Brubaker got off to a rough start at Morgantown, with an ERA of 6.04 in his first five outings. After that, his ERA was 1.41. Brubaker didn’t miss a lot of bats, but he got lots of groundballs, walked very few, and allowed only three HRs. Despite the low K rate, he led the league in WHIP. Of course, that was due to a .250 BABIP that probably isn’t sustainable.
Considering his draft round and how he pitched in his debut, Brubaker seemed like a candidate to move up to Bradenton, as Tyler Eppler and Chad Kuhl did for their first full seasons, but the Pirates sent him to West Virginia. Brubaker pitched well for the Power, striking out a lot of hitters. One negative was gopher balls, as he allowed one every seven innings. The Pirates moved him up after a dozen starts and he struggled at Bradenton. He pitched decently at first, but things really went south in August, when opponents posted a line of 342/395/466 against him. Most disturbing was the fact that his K rate was half what it was at West Virginia. Brubaker was a flyball pitcher at both levels and extra base hits were a problem all season, as shown by his opponents’ slugging average of .452. Left-handed batters had an .862 OPS against him for the whole season, and right-handed batters managed .727.
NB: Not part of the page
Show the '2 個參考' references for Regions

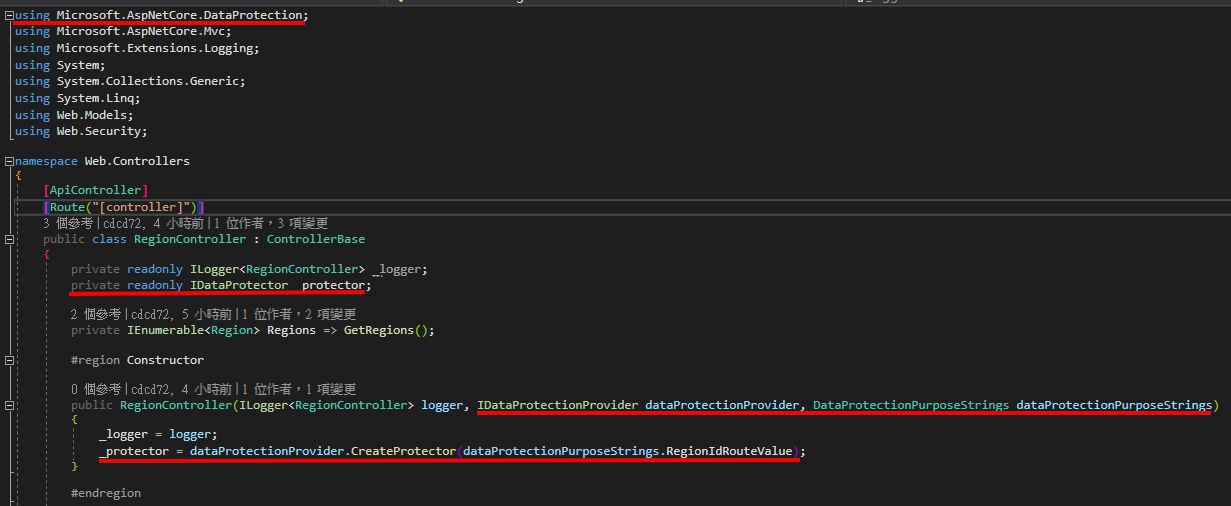95,314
Brubaker didn’t appear ready for AA, but the Pirates moved him up to Altoona and he spent the season in the rotation. He pitched largely the same as he had at Bradenton, showing good stuff but still getting hit hard much of the time. Opponents batted 291/355/397 against him, although some of the trouble was a high BABIP of .348. His xFIP of 3.79 was better than his ERA. He had less trouble with gopher balls, allowing 40% fewer in exactly the same number of innings as the previous year. He pitched very well in his one playoff start.
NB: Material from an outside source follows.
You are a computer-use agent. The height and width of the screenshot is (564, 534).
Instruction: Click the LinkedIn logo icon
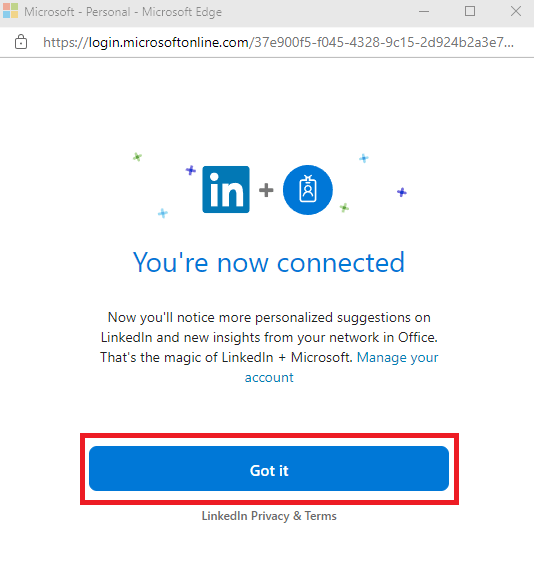point(226,189)
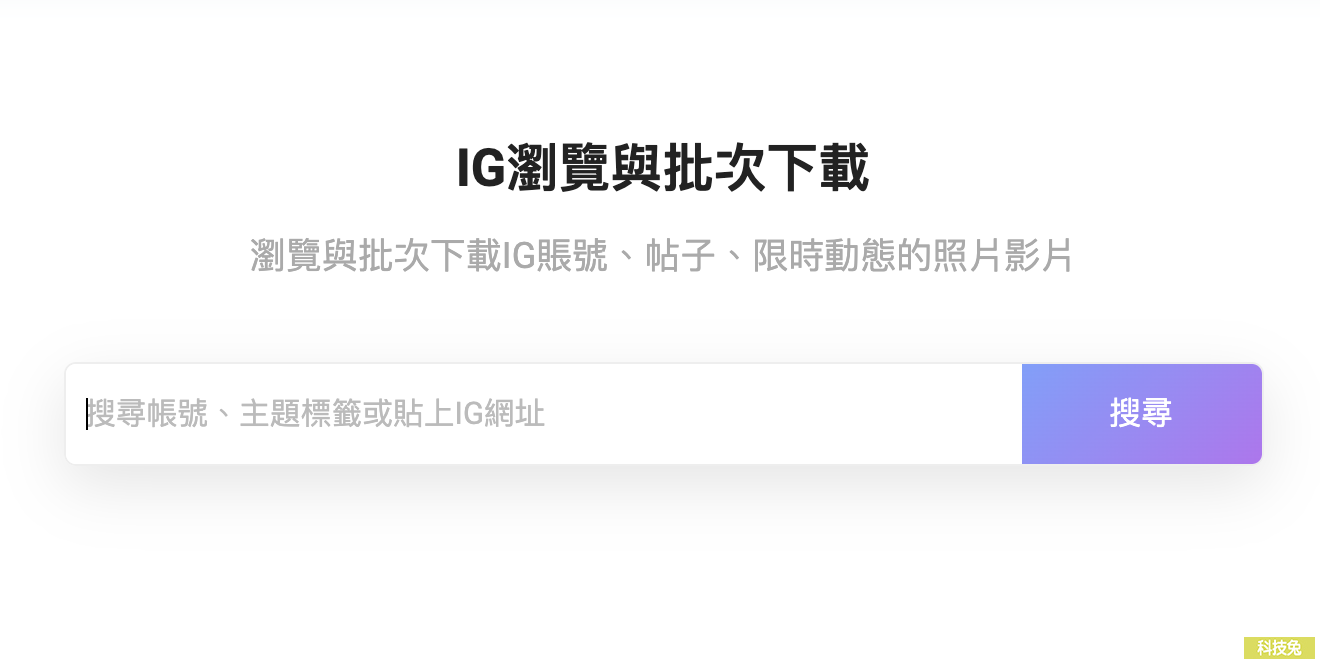Select the gray subtitle about IG賬號、帖子

(x=662, y=256)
Through 2017, Brubaker’s results didn’t seem to match his stuff, but that changed in 2018. He got off to an outstanding start at Altoona and the Pirates promoted him after six starts. He got hit harder in AAA and got uneven results in May and June, but in July he started pitching better. In five August starts he had a WHIP of 0.79 and ERA of 1.01. For the entire season, Brubaker had a large platoon split, allowing an OPS of .805 to left-handed hitters and just .609 to right-handed hitters.
Brubaker was eligible for the Rule 5 draft in the off-season and was added to the 40-man roster. At worst, he could be a very good reliever, although the Pirates are resistant to moving young pitchers to the bullpen.
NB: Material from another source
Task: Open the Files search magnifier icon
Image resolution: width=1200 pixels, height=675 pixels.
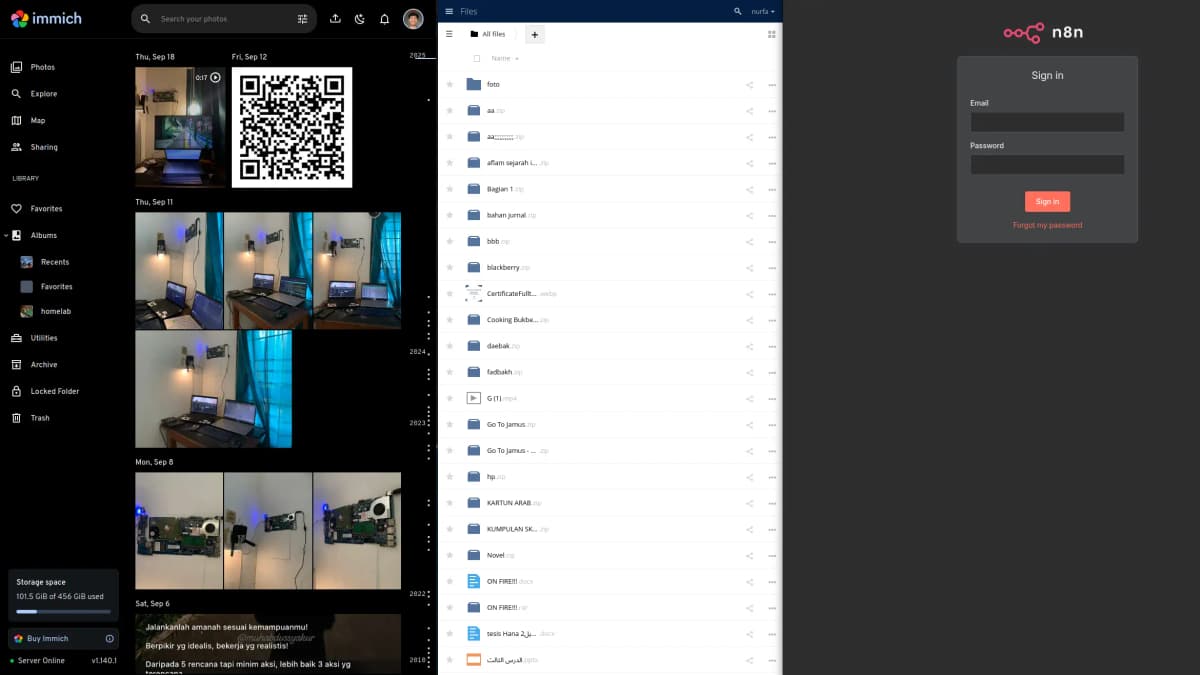Action: [738, 11]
|2019: Minor League Contract
|Signing Bonus: $200,000
MiLB Debut: 2015
MiLB FA Eligible: 2021
MLB FA Eligible:
Rule 5 Eligible: 2018
Added to 40-Man:
Options Remaining: 3
MLB Service Time: 0.000
|June 9, 2015: Drafted by the Pittsburgh Pirates in the 6th round, 187th overall pick; signed on June 12.
November 20, 2018: Contract purchased by the Pittsburgh Pirates.